■ AIM ■
Count the lines in the listing below that contain the string "Volume", and reply with the number alone.

— START OF PROVIDED DATA —

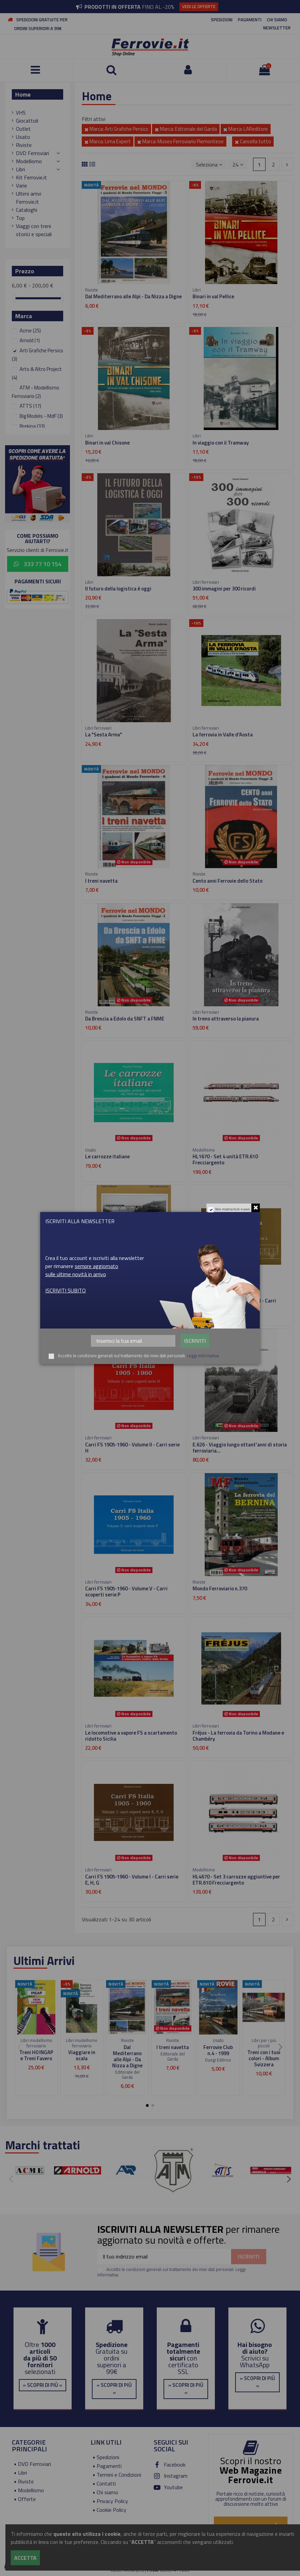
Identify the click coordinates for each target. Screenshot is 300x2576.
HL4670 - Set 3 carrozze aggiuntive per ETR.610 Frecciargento (236, 1880)
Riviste (24, 145)
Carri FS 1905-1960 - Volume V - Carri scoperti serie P (126, 1591)
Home (23, 94)
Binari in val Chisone (107, 443)
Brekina (32, 426)
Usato (23, 137)
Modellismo (29, 161)
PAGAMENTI (249, 19)
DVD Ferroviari (32, 153)
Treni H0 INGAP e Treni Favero (36, 2055)
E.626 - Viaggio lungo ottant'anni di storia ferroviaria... (240, 1448)
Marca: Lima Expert (107, 141)
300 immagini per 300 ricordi (224, 588)
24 (237, 164)
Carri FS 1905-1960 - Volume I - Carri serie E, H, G (131, 1880)
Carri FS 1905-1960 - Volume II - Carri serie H (132, 1448)
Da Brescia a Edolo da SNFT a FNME (124, 1018)
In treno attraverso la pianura (226, 1018)
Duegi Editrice (218, 2059)
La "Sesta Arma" (103, 734)
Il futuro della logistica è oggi (118, 588)
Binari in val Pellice (213, 296)
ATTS (30, 406)
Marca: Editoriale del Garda (186, 129)
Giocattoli (27, 121)
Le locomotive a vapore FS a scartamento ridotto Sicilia (131, 1736)
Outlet (23, 129)
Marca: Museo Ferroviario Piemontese (180, 141)
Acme (30, 330)
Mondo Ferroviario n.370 (220, 1588)
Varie (21, 185)
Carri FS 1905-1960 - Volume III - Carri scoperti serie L (234, 1304)
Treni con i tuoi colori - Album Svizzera (263, 2058)
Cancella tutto (253, 141)
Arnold (30, 340)
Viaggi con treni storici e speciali (34, 230)
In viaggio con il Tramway (221, 443)
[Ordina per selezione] (209, 164)
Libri (20, 169)
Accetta (25, 2558)
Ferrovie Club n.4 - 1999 (218, 2050)
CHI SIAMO (277, 19)
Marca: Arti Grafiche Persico (116, 129)
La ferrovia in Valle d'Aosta (223, 734)
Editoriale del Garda (127, 2074)
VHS (21, 112)
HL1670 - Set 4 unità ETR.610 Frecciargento (225, 1159)
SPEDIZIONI (221, 19)
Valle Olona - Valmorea (110, 1301)
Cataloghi (26, 210)
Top (20, 218)
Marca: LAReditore (245, 129)
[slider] (14, 298)
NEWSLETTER (277, 27)
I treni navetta (101, 881)
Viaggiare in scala (81, 2055)
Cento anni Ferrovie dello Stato (227, 881)
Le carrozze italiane (107, 1156)
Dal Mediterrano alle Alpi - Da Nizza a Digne (133, 296)
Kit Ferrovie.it (31, 177)
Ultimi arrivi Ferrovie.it (28, 198)
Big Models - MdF (41, 416)
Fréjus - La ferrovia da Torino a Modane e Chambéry (238, 1736)
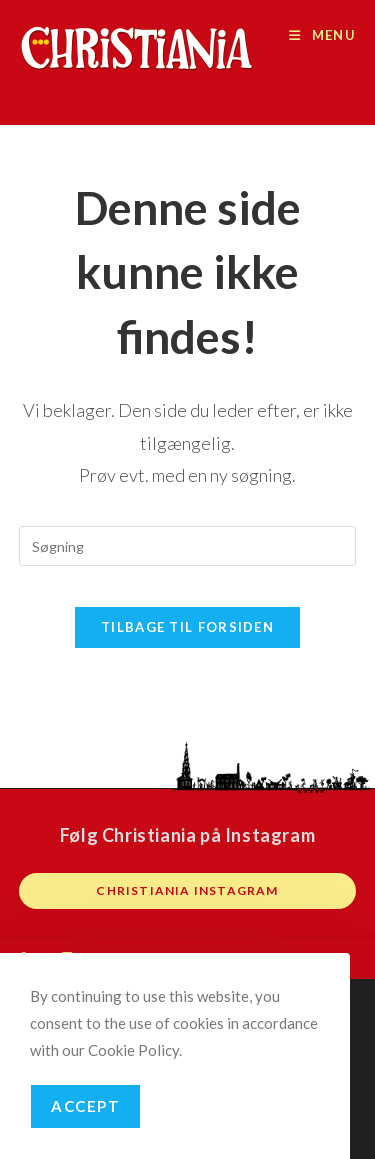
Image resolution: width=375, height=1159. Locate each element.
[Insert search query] (188, 546)
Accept (85, 1106)
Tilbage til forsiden (187, 627)
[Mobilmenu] (322, 35)
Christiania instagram (187, 890)
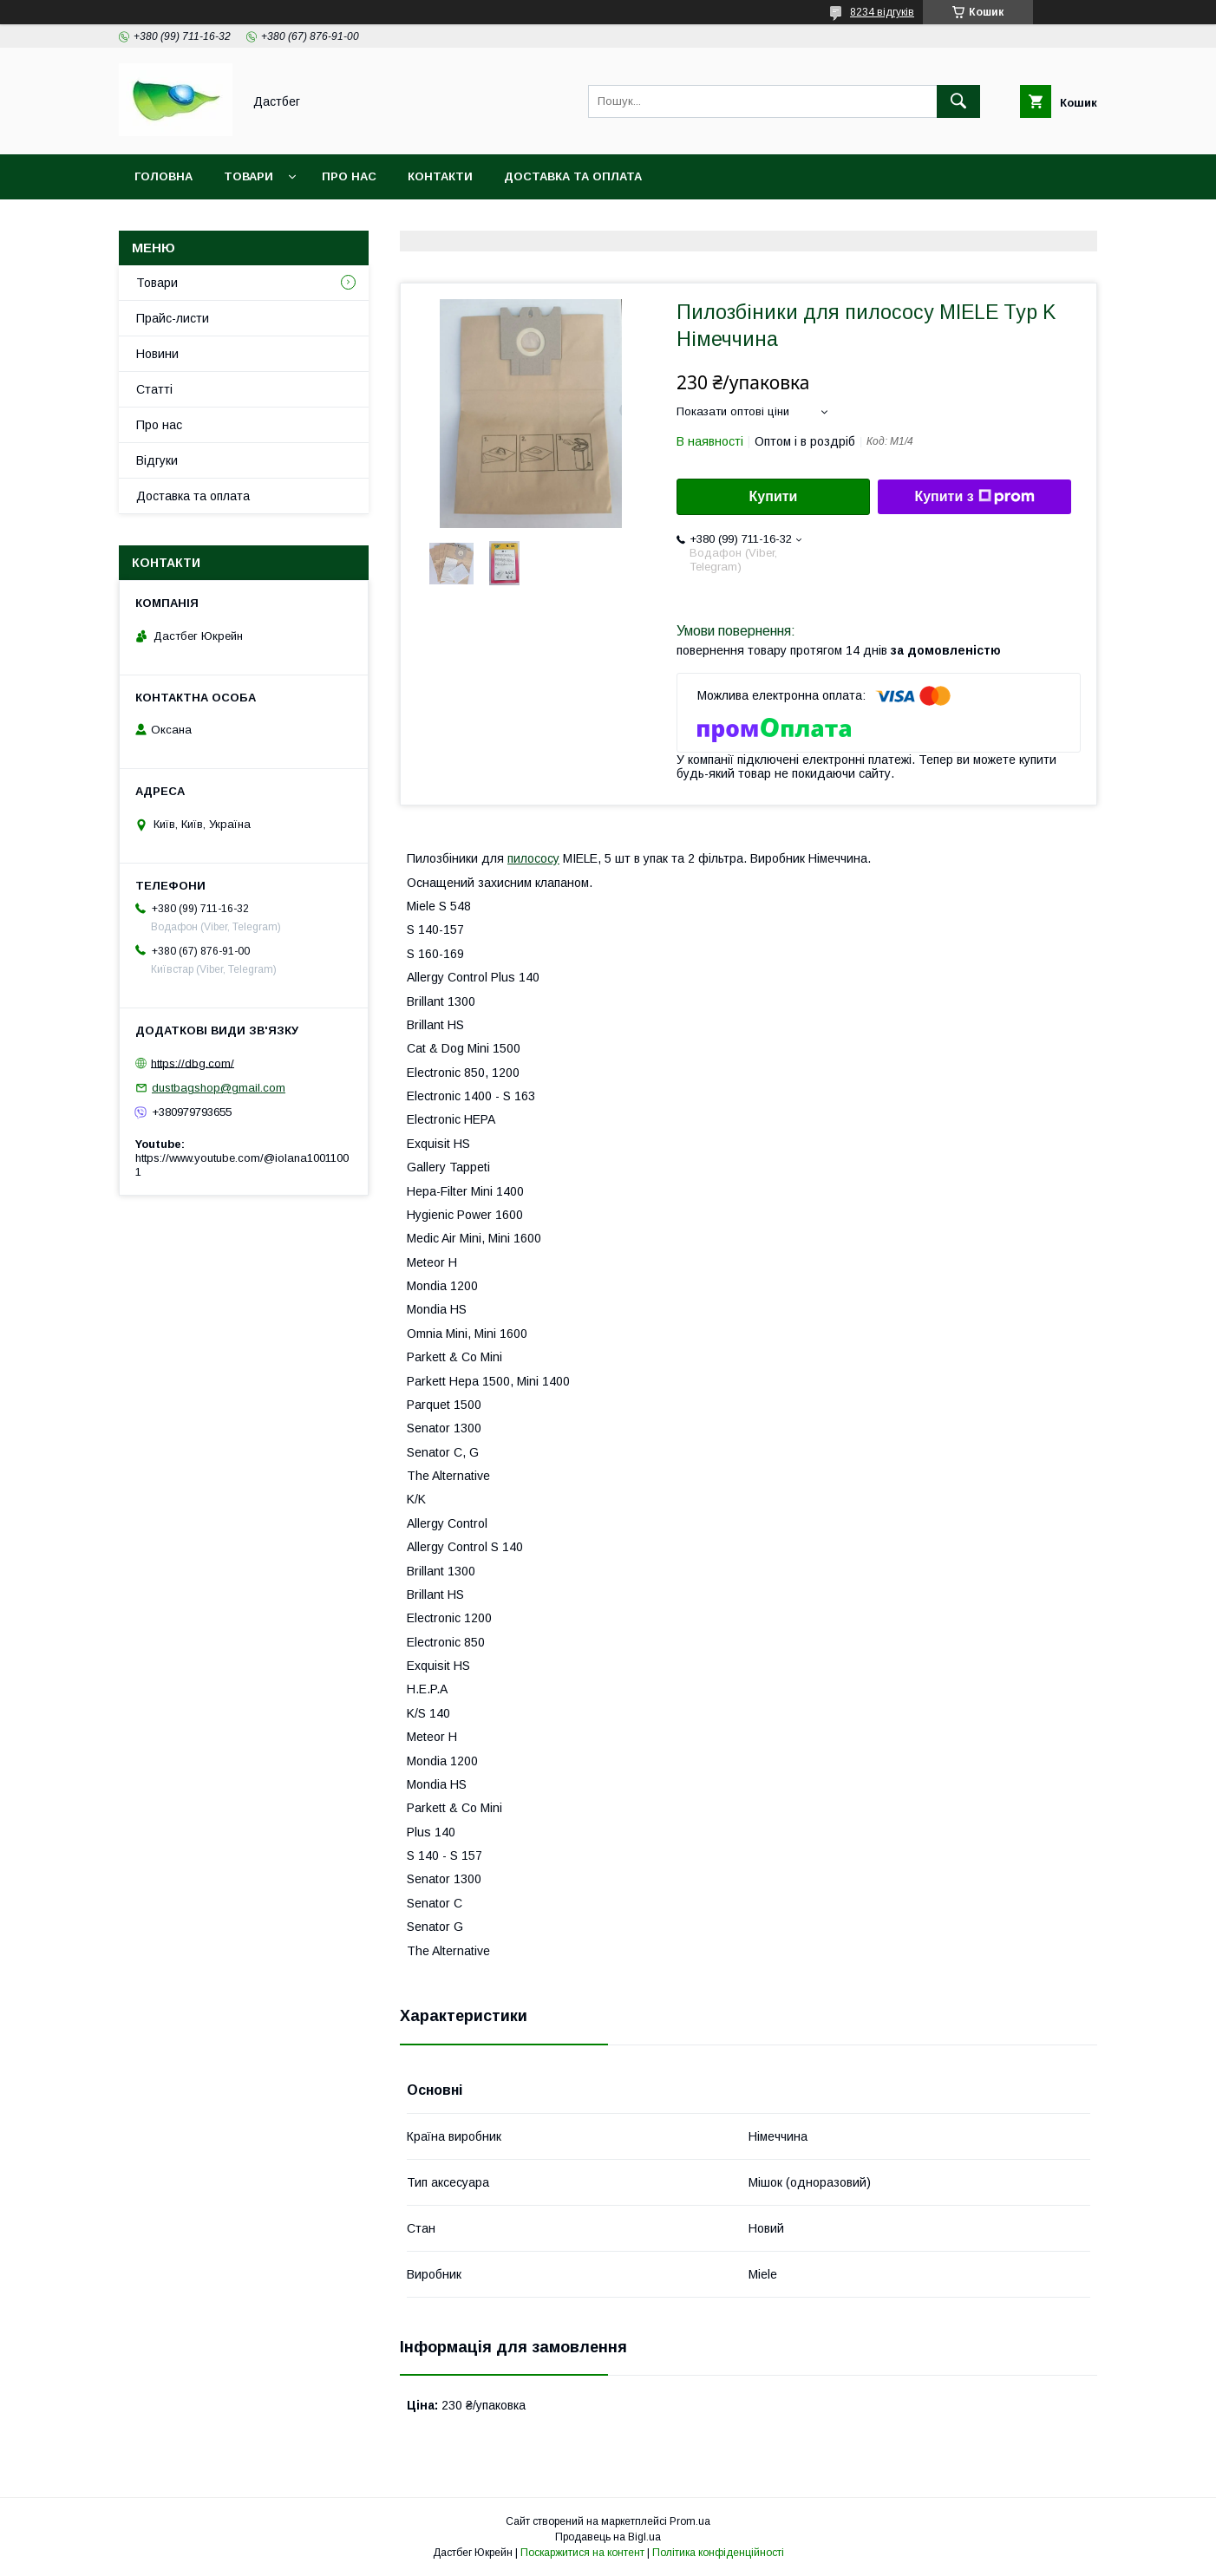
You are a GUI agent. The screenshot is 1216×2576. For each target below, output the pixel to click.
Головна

— END OF PROVIDED DATA —

■ EXPECTED ANSWER ■
4